We know so little, and what we do know...

Is hidden.
  • There is a truly enormous amount of raw figures on the web. This is a link to pages of links to hundreds of thousands if not millions of pages of tables of numbers, from the EU, the UN, and the US Government. That is only the beginning.

    These figures concern every facet of the human condition and more. Those numbers are not boring! Each number is boring, but there are stories hidden in that pile of data, waiting for people to find them.

  • Despite this, a vanishingly small percentage of it is accessible via a machine-usable API. What I mean is this:
    • No metadata, UDDI-like registry, ontologies or taxonomies. The infoarch that does exist is ad-hoc at every level: site, sub-site, and project.
    • No SOAP, XML-RPC, REST, or other pre-web means of access.
    • No machine access except by screen-scraping
    • Subscription access to stats being funded by taxpaying nationals, in most cases, and price levels targeted at institutions and NGOs
    • Trapped behind query interfaces opened as framed, javascripting multi-post powered wizards in popup windows.
    • Stupid restrictions (e.g. 5000 rows max per query) that force needless circumventions.

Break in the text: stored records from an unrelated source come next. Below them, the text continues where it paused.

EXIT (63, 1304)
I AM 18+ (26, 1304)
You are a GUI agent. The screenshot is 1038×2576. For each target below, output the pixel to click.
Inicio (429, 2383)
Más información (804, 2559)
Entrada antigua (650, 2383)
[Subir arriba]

  • Of all this huge body of data, a good 40-60% (based on my random sampling) of these numbers are in PDF. Extracting tables of figures from PDF into machine-readable form is complex, error-prone and processor intensive. Of the other 60-40%, half is in Excel (which I can live with) and the rest is in CSV or something similar.

  • However, none of this data is theoretically out of reach. What is needed:
    • One smart repository
    • One smart screen-scraper
    • Something to extract tables from PDF documents
    • Trained monkeys to operate the scraping gizmo and classifying gadget.